The AI Code Assistant app displaying a code suggestion for a JavaScript function.

main.js
// Main application initialization
async function initializeApp() {
    const longTextInput = document.getElementById('long-text-input');
    const loadingIndicator = document.getElementById('loading-indicator');
    const suggestionElement = createSuggestionElement();

    // Show loading indicator and load the model
    loadingIndicator.style.display = 'flex';
    const success = await loadModel();
    loadingIndicator.style.display = 'none';

    if (!success) {
        longTextInput.placeholder = "Failed to load AI model.";
        return;
    }

    let currentSuggestion = null;

    // Handle typing in the textarea with throttling
    longTextInput.addEventListener('input', () => {
        if (typingTimeout) clearTimeout(typingTimeout);
        hideSuggestion(suggestionElement);
        currentSuggestion = null;

        typingTimeout = setTimeout(async () => {
            const input = longTextInput.value.trim();
            if (input.length > 0) {
                const suggestion = await generateCodeSuggestion(input);
                if (suggestion && suggestion !== input) {
                    currentSuggestion = suggestion;
                    showSuggestion(suggestion, longTextInput, suggestionElement);
                }
            }
        }, 1000); // Wait for 1 second of inactivity
    });

    // Handle Tab key to accept suggestion
    longTextInput.addEventListener('keydown', (e) => {
        if (e.key === 'Tab' && currentSuggestion) {
            e.preventDefault(); // Prevent default tab behavior
            longTextInput.value += currentSuggestion;
            hideSuggestion(suggestionElement);
            currentSuggestion = null;
        } else if (e.key === 'Escape') {
            hideSuggestion(suggestionElement);
            currentSuggestion = null;
        }
    });
}

// Start the application
initializeApp();

Throttling with setTimeout prevents running the AI model on every keystroke, which would be inefficient.
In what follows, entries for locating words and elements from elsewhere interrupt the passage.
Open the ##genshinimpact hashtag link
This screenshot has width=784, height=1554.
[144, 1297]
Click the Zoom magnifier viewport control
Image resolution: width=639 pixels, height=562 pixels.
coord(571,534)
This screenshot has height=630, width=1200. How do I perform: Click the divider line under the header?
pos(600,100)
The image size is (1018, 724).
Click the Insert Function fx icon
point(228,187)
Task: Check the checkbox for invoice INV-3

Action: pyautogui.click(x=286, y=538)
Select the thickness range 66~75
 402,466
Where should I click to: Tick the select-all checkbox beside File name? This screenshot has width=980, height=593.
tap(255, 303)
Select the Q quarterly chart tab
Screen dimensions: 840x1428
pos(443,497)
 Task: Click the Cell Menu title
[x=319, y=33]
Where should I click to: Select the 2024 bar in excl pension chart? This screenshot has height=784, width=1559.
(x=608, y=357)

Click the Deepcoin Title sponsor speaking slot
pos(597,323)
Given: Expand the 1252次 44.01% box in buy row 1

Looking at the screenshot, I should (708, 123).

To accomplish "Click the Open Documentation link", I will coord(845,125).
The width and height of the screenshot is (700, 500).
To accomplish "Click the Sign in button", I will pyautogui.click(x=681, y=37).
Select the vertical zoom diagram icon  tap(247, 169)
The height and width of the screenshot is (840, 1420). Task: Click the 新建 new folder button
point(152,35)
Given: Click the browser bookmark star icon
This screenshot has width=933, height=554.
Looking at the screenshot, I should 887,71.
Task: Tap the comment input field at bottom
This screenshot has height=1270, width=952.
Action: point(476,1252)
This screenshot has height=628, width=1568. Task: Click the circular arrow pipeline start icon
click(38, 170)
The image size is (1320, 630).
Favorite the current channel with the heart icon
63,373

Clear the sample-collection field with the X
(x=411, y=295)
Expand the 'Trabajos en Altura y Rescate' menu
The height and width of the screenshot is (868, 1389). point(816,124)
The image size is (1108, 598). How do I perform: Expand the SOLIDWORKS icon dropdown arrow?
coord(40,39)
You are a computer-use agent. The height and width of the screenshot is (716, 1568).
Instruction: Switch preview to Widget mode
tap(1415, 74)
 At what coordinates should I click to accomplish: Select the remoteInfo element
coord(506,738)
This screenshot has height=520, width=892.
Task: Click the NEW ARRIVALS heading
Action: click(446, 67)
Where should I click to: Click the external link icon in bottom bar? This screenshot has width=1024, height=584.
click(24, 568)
Instead, a 1-second delay ensures generateCodeSuggestion() only runs after the user has paused typing for a full second. If the user types again within that second, the timeout is cleared and reset.

An input event listener detects typing, while a keydown listener captures Tab and Escape keys. When Tab is pressed with an active suggestion, the suggested code is appended to the text area's current value.

The future of local AI

The IBM Granite 4.0 model family demonstrates that massive, cloud-based models aren't always necessary for building useful and intelligent applications. By combining innovative architectures like Mamba and transformer layers, employing techniques like quantization and Mixture of Experts, and prioritizing enterprise-grade security, IBM has delivered tools that are both powerful and accessible.

Running these models locally opens up significant possibilities. Applications can be faster, more private, and more cost-effective than ever before. This represents a meaningful step toward democratizing AI, moving it from a centralized resource to a personal tool that can enhance productivity and creativity in everyday tasks. The era of small, efficient, and local AI is here, and models like Granite are leading the charge.